(Data extracted from a collection)
——————
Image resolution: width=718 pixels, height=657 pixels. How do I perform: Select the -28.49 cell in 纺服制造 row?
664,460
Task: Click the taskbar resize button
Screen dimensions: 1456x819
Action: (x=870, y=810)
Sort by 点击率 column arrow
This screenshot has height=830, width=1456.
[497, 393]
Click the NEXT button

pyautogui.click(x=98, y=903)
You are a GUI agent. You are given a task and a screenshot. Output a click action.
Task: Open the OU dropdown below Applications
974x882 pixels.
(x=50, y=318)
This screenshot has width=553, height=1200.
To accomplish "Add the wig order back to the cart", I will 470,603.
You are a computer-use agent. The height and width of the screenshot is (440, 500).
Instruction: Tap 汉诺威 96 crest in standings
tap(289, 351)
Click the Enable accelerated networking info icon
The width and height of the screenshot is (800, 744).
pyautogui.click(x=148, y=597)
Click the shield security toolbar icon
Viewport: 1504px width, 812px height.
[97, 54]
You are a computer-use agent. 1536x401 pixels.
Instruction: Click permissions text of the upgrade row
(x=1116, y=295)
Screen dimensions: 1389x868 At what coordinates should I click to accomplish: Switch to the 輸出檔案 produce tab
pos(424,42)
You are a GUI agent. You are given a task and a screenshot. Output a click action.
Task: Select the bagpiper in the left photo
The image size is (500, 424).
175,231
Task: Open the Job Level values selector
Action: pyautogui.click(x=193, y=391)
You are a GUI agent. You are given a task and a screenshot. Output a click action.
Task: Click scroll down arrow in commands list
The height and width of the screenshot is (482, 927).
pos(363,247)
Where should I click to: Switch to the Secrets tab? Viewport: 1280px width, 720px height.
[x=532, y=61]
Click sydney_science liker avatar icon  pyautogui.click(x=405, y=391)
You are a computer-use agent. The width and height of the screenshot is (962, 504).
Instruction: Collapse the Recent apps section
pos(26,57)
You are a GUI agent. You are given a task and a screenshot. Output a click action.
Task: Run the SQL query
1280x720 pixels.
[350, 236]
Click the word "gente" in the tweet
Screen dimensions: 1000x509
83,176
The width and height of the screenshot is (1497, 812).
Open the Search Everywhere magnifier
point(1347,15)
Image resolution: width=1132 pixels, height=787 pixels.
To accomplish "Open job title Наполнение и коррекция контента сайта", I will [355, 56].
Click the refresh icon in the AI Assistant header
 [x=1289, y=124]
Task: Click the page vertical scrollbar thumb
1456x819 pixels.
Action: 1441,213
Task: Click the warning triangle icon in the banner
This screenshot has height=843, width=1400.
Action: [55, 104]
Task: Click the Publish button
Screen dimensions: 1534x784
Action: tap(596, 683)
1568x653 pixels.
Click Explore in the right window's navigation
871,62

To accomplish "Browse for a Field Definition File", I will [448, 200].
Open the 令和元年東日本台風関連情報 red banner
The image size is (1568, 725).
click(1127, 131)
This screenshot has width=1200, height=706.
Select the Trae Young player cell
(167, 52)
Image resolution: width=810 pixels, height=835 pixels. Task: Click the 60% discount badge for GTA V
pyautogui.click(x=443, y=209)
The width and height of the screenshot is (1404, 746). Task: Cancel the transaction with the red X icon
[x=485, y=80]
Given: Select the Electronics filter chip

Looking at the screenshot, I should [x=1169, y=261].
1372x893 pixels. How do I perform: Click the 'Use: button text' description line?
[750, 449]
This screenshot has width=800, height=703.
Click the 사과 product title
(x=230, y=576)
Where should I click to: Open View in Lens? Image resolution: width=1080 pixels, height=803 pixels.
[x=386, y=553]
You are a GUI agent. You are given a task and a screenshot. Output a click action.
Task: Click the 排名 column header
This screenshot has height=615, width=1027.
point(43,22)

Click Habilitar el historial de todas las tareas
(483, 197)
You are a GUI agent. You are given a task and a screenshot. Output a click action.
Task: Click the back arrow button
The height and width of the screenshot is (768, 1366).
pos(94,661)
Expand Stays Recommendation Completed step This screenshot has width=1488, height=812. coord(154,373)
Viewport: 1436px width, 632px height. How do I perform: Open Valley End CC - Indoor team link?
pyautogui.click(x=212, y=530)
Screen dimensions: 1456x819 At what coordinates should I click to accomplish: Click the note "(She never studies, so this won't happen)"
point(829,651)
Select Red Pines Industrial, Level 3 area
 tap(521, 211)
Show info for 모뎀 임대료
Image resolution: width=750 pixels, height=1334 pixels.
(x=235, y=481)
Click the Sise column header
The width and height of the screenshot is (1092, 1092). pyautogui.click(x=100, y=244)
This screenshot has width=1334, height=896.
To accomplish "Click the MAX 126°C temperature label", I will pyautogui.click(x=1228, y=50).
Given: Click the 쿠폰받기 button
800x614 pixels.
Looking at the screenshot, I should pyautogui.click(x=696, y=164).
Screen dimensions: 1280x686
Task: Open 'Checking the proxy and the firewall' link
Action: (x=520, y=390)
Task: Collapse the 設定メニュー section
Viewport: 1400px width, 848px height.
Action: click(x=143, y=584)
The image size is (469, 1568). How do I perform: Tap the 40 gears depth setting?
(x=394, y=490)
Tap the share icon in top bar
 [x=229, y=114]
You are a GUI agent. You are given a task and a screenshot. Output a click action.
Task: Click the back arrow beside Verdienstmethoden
——————
- [Stated task]
Rewrite the records starting at the line containing "Task: Collapse the 設定メニュー section" and ending after the line containing "[x=229, y=114]", and leave the requests unchanged. In the answers, multiply every coordinate by 2.05 and round it to a whole number, with halves rounded up.

- [Complete response]
Task: Collapse the 設定メニュー section
Viewport: 1400px width, 848px height.
Action: click(x=293, y=1197)
The image size is (469, 1568). How do I perform: Tap the 40 gears depth setting?
(x=808, y=1005)
Tap the share icon in top bar
 [x=469, y=234]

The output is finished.